Anderson Localization from Berry-Curvature Interchange in Quantum Anomalous Hall System

TL;DR

This paper explores how the quantum anomalous Hall effect (QAHE) transitions from quantized conductance to an insulating state under increasing disorder, highlighting the role of Berry-curvature interchange in localization.

Contribution

It reveals a disorder-induced phase transition in QAHE driven by Berry-curvature exchange, providing a new understanding of localization mechanisms in topological systems.

Findings

QAHE remains quantized at weak disorder

A metallic phase appears at moderate disorder

Strong disorder leads to Anderson insulating phase

Abstract

We theoretically investigate the localization mechanism of the quantum anomalous Hall effect (QAHE) in the presence of spin-flip disorders.

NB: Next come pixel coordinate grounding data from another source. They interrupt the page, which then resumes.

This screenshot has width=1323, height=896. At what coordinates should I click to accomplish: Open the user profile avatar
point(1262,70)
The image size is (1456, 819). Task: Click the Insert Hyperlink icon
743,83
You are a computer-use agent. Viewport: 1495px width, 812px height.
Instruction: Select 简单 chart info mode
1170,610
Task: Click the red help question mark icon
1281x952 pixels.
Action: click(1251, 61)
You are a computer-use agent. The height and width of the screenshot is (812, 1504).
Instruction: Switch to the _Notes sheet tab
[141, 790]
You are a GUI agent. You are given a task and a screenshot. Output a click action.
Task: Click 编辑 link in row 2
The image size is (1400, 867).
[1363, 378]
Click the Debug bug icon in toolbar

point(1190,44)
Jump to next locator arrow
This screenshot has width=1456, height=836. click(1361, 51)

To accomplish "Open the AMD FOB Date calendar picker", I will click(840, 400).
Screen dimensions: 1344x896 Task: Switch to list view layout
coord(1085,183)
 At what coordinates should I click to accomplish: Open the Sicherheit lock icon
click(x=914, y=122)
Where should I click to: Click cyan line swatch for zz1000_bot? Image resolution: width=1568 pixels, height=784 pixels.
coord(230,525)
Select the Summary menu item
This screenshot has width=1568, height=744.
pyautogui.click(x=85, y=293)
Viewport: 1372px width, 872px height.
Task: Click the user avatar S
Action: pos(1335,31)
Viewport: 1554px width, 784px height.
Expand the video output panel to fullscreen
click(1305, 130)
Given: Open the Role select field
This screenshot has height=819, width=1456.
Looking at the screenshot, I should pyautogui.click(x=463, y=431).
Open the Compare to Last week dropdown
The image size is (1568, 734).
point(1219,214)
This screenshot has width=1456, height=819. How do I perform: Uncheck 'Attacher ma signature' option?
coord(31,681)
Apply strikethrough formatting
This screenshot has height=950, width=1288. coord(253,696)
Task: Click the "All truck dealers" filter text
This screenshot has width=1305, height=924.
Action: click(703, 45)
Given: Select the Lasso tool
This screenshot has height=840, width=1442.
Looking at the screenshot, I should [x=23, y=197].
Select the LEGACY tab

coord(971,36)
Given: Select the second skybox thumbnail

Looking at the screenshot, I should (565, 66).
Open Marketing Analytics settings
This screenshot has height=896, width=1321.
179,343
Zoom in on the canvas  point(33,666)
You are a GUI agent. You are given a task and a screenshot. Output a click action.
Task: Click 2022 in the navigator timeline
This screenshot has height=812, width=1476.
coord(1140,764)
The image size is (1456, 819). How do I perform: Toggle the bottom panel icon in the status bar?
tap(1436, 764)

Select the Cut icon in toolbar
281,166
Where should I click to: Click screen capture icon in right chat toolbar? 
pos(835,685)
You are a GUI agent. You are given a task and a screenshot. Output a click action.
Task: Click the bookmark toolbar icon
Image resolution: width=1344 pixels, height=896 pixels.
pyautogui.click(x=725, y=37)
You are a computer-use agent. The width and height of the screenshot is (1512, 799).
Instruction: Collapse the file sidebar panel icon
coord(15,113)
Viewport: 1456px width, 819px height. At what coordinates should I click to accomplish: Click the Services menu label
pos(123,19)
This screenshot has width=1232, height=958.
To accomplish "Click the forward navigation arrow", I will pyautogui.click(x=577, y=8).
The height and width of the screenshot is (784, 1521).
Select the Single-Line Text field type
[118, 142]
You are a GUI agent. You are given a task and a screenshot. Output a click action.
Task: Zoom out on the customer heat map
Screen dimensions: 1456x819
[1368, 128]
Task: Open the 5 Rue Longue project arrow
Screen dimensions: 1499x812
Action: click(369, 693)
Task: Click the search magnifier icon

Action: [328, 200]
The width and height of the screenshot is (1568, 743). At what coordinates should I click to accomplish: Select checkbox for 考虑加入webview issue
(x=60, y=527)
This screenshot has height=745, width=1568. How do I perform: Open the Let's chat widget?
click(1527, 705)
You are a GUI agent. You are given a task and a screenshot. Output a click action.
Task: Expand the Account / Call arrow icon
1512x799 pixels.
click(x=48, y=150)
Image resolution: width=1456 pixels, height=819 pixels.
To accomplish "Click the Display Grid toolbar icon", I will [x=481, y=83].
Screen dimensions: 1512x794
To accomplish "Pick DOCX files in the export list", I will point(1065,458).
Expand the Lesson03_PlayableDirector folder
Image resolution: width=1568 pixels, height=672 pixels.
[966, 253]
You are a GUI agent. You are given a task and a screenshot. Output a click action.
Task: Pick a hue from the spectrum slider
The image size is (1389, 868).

We show that the QAHE keeps quantized at weak disorders, then enters a Berry-curvature mediated metallic phase at moderate disorders, and finally goes into the Anderson insulating phase at strong disorders. From the phase diagram, we find that at the charge neutrality point although the QAHE is most robust against disorders, the corresponding metallic phase is much easier to be localized into the Anderson insulating phase due to the \textit{interchange} of Berry curvatures carried respectively by the conduction and valence bands. At the end, we provide a phenomenological picture related to the topological charges to better understand the underlying physical origin of the QAHE Anderson localization.